How do SPC and PTS Performance tests differ?

Both SPC System level and PTS Device level testing is beneficial for understanding the difference in SSD Performance.

SPC is a system level test conducted by the Storage Performance Council.  SPC applies a specific workload to evaluate the performance of a storage system or subsystem.  In SPC testing, all hardware items are disclosed and run the Storage Performance Council test workload.  SPC is useful for evaluating SSD performance within a total System or Sub System.

PTS testing attempts to isolate SSD testing at the SSD Device level and to eliminate or normalize the contributions of the hardware and software system.  By applying a known and repeatable stimulus at the Block IO level, reasonable and fair performance comparisons can be made between SSDs on an "Apples-to-Apples" basis.


What is the typical PTS Pre Conditioning Methodology?

PTS Pre Conditioning for steady state is composed of several steps: 1) Purge; 2) Workload Independent Pre Conditioning; and 3) Workload Dependent Pre Conditioning.

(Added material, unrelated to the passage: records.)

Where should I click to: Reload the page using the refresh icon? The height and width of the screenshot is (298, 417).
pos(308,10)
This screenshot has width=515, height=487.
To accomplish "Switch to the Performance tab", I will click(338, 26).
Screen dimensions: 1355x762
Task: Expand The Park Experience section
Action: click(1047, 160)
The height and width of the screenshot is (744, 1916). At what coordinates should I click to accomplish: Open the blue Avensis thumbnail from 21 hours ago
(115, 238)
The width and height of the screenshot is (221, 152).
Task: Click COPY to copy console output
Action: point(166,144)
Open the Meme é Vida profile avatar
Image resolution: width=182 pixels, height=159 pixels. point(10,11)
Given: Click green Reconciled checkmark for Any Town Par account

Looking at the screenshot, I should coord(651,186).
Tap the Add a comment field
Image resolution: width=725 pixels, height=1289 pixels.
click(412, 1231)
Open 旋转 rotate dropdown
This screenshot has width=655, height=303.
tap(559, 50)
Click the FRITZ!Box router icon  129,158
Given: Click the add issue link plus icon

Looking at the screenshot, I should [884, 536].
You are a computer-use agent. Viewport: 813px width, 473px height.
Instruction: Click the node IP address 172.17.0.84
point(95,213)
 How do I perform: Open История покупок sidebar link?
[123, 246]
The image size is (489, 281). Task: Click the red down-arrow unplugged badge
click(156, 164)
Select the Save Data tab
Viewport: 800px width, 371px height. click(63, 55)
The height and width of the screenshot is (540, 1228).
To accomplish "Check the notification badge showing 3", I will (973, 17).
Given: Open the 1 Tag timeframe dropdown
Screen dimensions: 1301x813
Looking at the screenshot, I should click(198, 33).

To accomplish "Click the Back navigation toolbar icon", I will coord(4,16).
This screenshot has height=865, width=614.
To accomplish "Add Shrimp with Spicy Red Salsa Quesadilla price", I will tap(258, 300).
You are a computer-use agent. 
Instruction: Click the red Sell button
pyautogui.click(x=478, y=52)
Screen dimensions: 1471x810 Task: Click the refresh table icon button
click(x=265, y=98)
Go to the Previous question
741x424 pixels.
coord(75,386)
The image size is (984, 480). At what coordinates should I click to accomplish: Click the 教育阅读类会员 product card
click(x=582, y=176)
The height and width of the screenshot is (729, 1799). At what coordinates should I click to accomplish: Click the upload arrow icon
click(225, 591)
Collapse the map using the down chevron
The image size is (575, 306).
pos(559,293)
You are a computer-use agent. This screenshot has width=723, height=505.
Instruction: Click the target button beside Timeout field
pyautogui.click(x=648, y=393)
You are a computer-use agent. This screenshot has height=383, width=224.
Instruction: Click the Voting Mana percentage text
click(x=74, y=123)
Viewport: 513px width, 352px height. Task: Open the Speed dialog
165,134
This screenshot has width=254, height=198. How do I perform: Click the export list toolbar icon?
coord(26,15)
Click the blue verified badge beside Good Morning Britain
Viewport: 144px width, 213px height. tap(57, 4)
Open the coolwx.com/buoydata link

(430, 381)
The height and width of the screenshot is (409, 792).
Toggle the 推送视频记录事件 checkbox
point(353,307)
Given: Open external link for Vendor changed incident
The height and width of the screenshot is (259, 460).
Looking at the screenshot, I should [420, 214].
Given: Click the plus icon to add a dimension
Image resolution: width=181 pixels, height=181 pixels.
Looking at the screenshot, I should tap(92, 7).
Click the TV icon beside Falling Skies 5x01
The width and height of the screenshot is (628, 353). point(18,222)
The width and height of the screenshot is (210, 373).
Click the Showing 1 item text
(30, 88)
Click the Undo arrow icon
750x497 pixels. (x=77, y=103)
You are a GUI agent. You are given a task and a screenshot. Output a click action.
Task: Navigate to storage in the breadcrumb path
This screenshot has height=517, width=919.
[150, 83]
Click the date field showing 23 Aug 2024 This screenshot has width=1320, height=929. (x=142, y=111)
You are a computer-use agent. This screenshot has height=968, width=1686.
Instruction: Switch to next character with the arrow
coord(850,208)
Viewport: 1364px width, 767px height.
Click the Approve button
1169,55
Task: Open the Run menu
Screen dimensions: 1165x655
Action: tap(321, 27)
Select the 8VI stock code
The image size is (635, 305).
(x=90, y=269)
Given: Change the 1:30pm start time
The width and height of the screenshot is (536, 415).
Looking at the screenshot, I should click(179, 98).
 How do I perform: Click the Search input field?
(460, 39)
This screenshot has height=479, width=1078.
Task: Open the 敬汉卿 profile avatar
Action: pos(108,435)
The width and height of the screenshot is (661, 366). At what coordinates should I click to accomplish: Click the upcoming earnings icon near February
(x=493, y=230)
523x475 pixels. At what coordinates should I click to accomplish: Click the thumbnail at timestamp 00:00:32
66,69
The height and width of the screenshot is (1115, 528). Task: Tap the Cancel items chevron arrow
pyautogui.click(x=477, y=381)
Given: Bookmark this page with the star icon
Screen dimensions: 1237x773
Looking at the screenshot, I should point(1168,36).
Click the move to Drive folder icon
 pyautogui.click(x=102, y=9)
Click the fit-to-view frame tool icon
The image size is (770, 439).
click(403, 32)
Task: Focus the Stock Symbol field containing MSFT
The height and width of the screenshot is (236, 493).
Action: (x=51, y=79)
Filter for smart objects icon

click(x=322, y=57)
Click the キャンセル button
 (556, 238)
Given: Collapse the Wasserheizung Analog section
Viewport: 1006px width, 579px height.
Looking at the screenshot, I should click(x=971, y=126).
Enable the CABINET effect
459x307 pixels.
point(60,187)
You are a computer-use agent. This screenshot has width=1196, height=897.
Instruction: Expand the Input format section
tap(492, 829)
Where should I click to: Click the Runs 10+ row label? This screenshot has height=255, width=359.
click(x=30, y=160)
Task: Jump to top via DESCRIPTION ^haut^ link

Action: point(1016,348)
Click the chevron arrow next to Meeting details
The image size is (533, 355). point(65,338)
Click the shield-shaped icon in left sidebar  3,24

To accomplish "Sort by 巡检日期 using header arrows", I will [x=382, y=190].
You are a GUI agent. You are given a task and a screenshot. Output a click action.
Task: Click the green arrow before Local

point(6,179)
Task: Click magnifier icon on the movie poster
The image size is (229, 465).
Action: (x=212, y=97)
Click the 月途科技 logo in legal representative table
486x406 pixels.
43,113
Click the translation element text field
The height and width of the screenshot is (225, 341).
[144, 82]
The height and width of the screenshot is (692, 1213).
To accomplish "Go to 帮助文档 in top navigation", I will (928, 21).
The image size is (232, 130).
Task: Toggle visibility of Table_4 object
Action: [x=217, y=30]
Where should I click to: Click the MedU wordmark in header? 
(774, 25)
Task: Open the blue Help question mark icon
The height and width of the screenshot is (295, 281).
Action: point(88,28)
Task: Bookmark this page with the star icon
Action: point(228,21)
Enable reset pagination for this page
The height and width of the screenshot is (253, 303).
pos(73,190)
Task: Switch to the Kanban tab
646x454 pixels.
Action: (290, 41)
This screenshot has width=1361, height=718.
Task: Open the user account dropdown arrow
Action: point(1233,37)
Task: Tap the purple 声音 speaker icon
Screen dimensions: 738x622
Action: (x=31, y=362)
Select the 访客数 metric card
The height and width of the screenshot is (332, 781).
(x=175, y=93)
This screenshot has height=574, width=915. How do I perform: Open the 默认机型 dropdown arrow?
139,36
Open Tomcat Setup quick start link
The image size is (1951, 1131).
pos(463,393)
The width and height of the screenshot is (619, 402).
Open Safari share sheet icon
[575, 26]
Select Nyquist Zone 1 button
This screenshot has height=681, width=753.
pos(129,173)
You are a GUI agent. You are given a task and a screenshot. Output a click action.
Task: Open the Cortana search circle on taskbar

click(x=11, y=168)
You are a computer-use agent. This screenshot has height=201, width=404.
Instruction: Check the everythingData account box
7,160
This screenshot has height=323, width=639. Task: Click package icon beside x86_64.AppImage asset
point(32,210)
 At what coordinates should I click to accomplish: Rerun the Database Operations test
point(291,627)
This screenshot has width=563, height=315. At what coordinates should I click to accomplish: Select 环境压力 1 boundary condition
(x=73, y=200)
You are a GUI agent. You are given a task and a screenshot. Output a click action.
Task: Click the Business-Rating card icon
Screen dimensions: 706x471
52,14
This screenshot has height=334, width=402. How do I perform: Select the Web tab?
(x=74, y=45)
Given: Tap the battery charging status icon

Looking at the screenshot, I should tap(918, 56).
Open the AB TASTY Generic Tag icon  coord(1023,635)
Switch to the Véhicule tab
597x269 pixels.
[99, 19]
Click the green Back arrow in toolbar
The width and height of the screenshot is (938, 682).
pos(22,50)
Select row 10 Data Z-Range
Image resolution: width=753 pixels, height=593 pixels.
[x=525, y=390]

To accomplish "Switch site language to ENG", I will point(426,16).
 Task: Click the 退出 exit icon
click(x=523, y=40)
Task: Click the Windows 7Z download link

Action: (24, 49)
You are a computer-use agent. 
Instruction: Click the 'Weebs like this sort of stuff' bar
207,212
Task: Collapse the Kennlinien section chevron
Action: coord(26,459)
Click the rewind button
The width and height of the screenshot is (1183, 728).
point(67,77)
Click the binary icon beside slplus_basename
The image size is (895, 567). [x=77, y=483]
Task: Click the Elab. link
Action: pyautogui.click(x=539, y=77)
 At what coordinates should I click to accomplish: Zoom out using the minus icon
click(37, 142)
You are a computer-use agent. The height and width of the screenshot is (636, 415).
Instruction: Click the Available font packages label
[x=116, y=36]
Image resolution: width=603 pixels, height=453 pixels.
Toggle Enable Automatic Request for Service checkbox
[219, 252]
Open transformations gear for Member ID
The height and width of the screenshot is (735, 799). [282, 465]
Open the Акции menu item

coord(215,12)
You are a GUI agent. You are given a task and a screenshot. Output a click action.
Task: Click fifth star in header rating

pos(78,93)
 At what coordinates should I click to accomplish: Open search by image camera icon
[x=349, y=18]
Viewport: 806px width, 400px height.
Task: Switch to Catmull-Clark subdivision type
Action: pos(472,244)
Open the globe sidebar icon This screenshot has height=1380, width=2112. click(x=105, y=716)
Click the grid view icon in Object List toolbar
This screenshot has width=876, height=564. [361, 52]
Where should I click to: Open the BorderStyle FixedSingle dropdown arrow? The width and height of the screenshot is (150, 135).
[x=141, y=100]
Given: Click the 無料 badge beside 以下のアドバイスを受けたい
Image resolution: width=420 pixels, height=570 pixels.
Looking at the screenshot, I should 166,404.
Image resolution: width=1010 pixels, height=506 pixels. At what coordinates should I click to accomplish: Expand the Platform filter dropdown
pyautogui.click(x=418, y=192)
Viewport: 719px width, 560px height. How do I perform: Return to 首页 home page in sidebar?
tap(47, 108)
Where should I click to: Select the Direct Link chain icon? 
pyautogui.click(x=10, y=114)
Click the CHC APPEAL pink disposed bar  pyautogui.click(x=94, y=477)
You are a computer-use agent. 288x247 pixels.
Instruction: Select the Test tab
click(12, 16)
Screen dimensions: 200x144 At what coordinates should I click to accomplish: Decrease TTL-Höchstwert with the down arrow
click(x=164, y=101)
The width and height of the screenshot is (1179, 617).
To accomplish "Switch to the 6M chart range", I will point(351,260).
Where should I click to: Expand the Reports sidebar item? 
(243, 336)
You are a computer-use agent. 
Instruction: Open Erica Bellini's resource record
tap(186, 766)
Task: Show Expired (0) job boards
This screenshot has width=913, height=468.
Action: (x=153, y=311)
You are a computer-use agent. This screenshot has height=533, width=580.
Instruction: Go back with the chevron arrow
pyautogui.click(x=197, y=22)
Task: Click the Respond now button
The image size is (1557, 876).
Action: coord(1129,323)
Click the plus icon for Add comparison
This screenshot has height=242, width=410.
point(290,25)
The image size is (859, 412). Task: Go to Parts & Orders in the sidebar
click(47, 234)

Purge is the application of a Security Erase command for ATA or Format Unit command for SCSI devices.  Purge may also be accomplished via a vendor unique command that puts the SSD in the state "as if no writes have occurred."

Workload Independent PC (WIPC) usually applies 128KiB SEQ Writes to the device in an amount equal to twice the stated User Capacity.  The available Active Range of LBAs for WIPC may be set differently for Client or Enterprise tests.

Workload Dependent PC (WDPC) is the application of the test stimulus of interest to the device and measuring of the level of performance in "Rounds" until five consecutive "Rounds" meet a Steady State Window requirement.  The available Active Range of LBAs for WDPC may be set differently for Client or Enterprise tests.

How does the PTS determine Steady State?

PTS Steady State (SS) is determined when the "tracking variable" measurements fall within a specifically defined range, or Steady State Window.  See page 3 of the SNIA IOPS Report to see an example of a SS Window.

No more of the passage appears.